Une victoire ?
Historique, décisive… Les commentaires sont allés bon train après la décision du tribunal administratif de Paris concluant au « manquement de l’État » et à « sa responsabilité » dans le non-respect de ses objectifs climatiques. Cette condamnation de l’État, en ce 3 février, est sans conteste une date importante. Elle fait suite au recours de quatre ONG réunies au sein de « l’Affaire du siècle » – Oxfam, Greenpeace, Notre affaire à tous et la Fondation pour la nature et l’homme –, à une campagne massivement relayée sur les réseaux sociaux qui a suscité un large mouvement avec 2,3 millions de citoyens pétitionnaires et à deux années d’instruction. Cette décision de justice réjouit. Elle rappelle quelque chose de fondamental au politique, à savoir que les promesses engagent.
La cause écologique a sans doute gagné une manche décisive, et on peut y sentir le goût d’une victoire… Mais, excusez-moi de doucher un peu l’enthousiasme que vous avez sans doute ressenti à cette annonce : cette bonne nouvelle doit aussi nous interroger, car elle est à double tranchant. D’abord, parce qu’elle est avant tout symbolique. Pour le moment, l’État a été condamné à verser un euro aux ONG, mais on ne lui demande pas de prendre des mesures concrètes pour réparer le préjudice causé. Le tribunal a demandé deux mois supplémentaires pour en décider. Il ne faudrait pas non plus croire que dans cette affaire du réchauffement climatique, l’État détient toutes les manettes. Ce serait oublier un peu vite les acteurs du monde économique, mais aussi les citoyens que nous sommes.
Et puis, sur le fond, voulons-nous vraiment faire du glaive de la justice l’arme principale pour faire pression sur l’état et faire avancer la cause du climat ? Cette tendance à la judiciarisation n’est pas complètement nouvelle, elle est déjà en action depuis la fin du XXe siècle. Ainsi, en cas de catastrophe naturelle, que l’on se refuse toujours à appeler catastrophe climatique, on peut rechercher la responsabilité des pouvoirs publics, dont on attend prévention et protection. Des procédures ont lieu régulièrement, en se fondant sur les lois en vigueur. Avec des résultats parfois bien décevants. Ainsi, le Conseil d’État avait estimé en 2017, que la loi du 17 août 2015 relative, entre autres, à la limitation des émissions de gaz à effet de serre n’était pas de nature à faire obstacle à la construction de l’autoroute A45.
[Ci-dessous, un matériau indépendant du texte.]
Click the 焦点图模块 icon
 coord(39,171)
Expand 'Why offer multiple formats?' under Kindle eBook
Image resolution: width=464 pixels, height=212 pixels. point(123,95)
Enfin, est-ce vraiment à des tribunaux qu’il faut confier la défense de la nature au prétexte qu’elle « n’a pas de représentants » comme l’a argumenté Clémentine Baldon, une des avocates de « l’Affaire du siècle ». En disant cela, rendons-nous vraiment justice à la puissance du vivant ? J’aurais plutôt tendance à penser qu’une fois de plus nous flattons l’orgueil et le sentiment de supériorité des hommes, un chemin tortueux pour défendre la nature.
Alors réjouissons-nous de cette décision de justice, mais voyons-la comme une invitation à nous mobiliser davantage pour agir sur le dérèglement climatique. Ça tombe bien, le projet de loi issu du travail de la Convention citoyenne pour le climat doit être discuté fin mars* devant le Parlement. Or, si on s’en tient aux 65 mesures du texte, nous ne serons pas en mesure d’atteindre les 40 % de baisse des émissions de gaz à effet de serre à laquelle la France s’est engagée d’ici à 2030.